◆ Problem to work on:
The word "agent" occurs in some of the lines below; copy each of those lines.

◆ Extracted material:
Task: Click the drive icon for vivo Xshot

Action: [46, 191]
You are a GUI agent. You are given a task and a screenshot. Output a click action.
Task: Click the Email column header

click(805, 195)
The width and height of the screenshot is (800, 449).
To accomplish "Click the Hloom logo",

==

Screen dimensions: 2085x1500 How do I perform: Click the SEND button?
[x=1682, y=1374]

---

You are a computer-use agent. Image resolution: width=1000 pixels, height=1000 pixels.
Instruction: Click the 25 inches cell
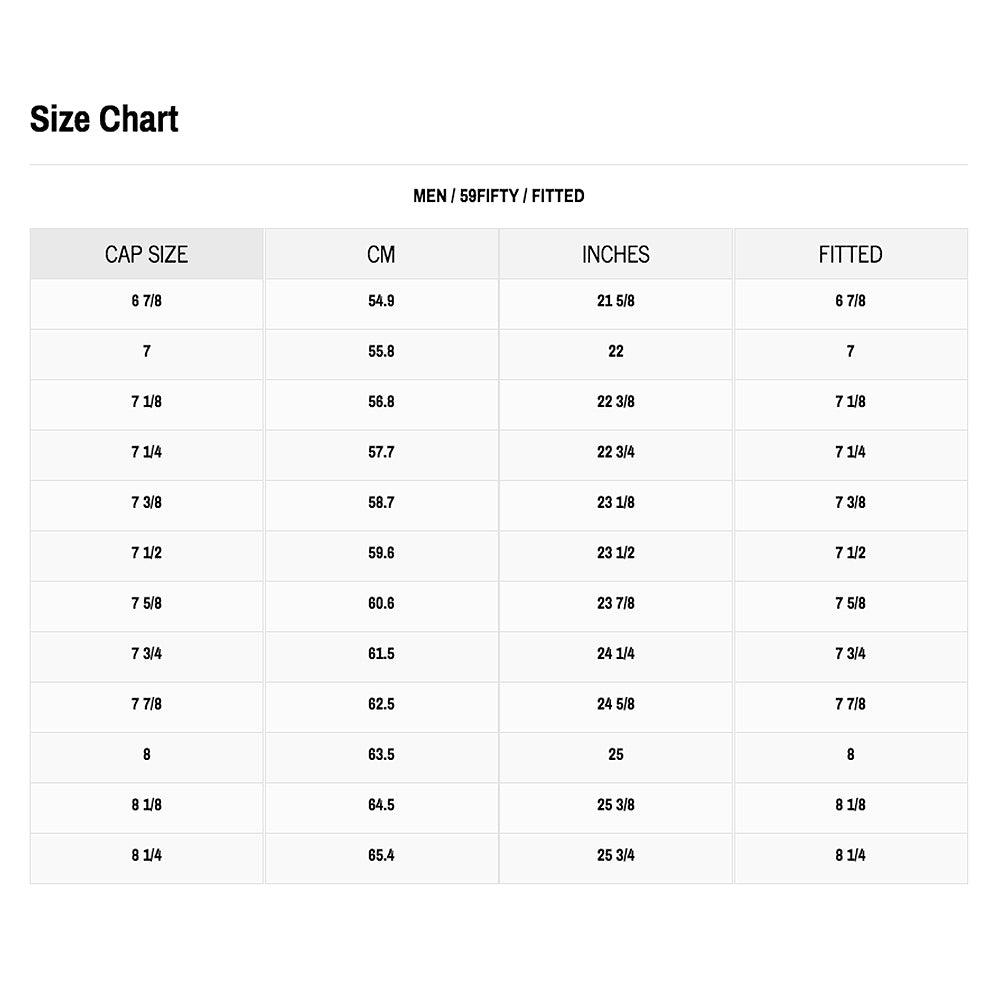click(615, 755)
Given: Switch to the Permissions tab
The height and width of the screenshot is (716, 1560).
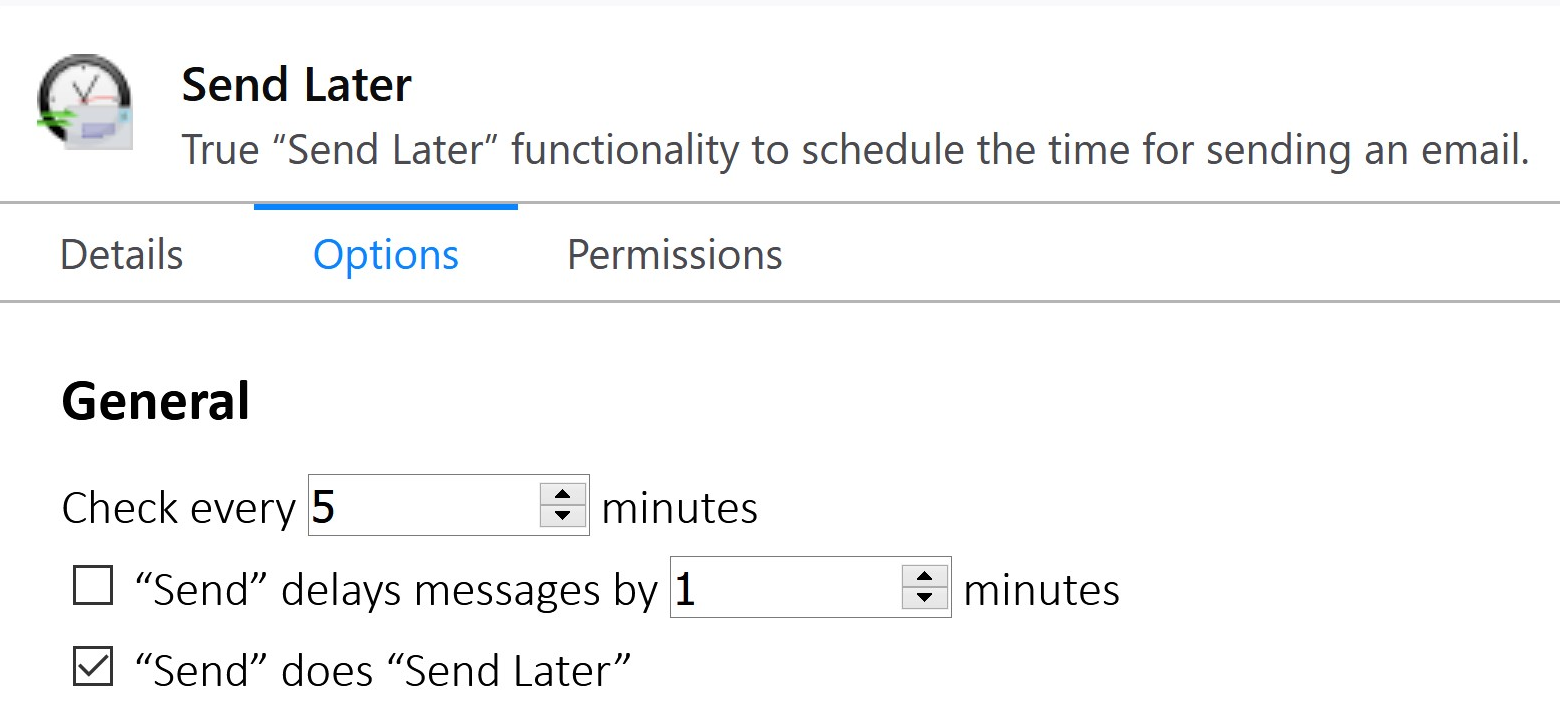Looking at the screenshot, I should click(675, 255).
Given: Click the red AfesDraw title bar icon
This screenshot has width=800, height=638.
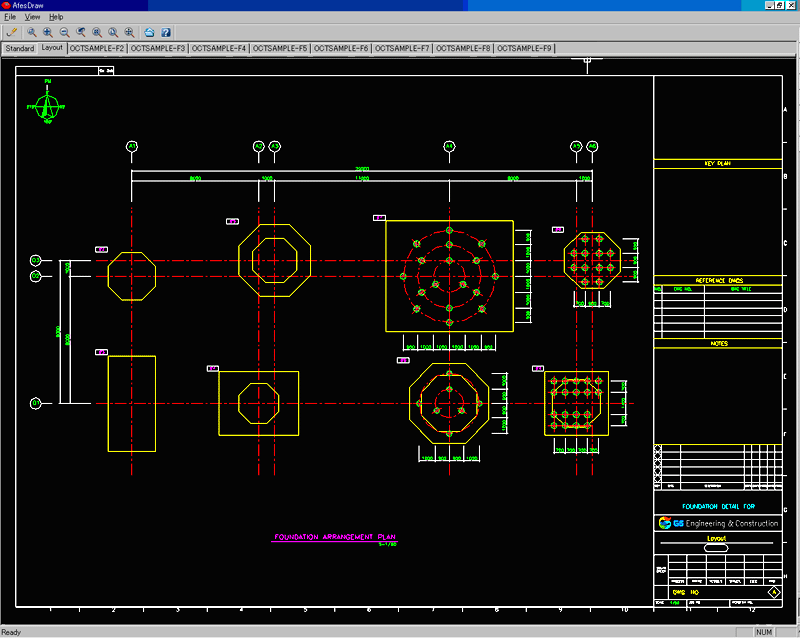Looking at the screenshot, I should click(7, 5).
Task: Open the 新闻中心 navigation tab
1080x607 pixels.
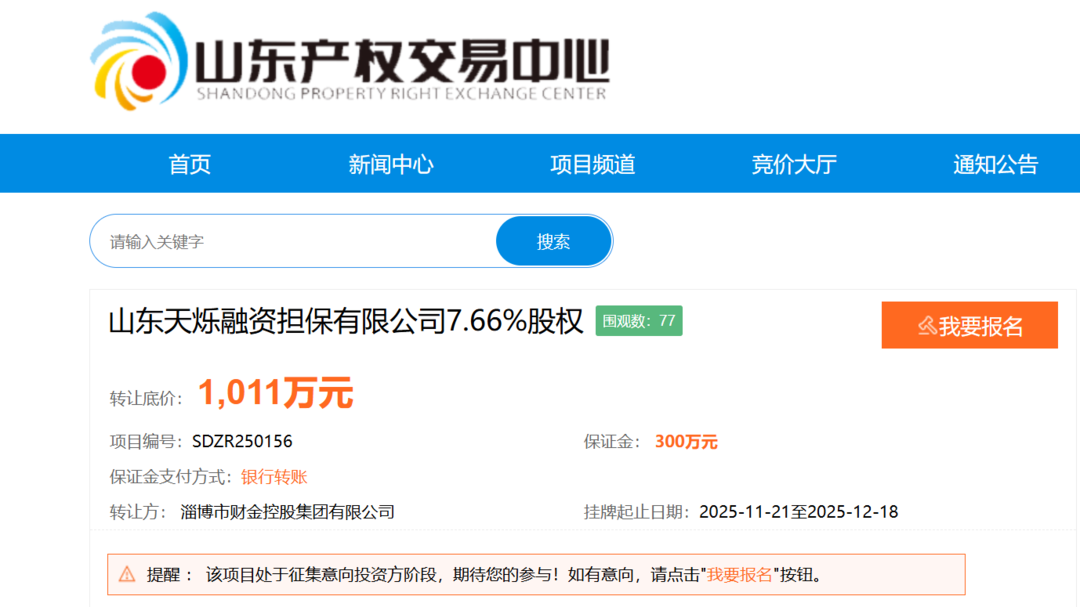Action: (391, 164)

◆ Answer space:
You are a GUI agent. You are given a task and a screenshot. Output a click action.
You are a computer-use agent. Image resolution: width=1000 pixels, height=1000 pixels.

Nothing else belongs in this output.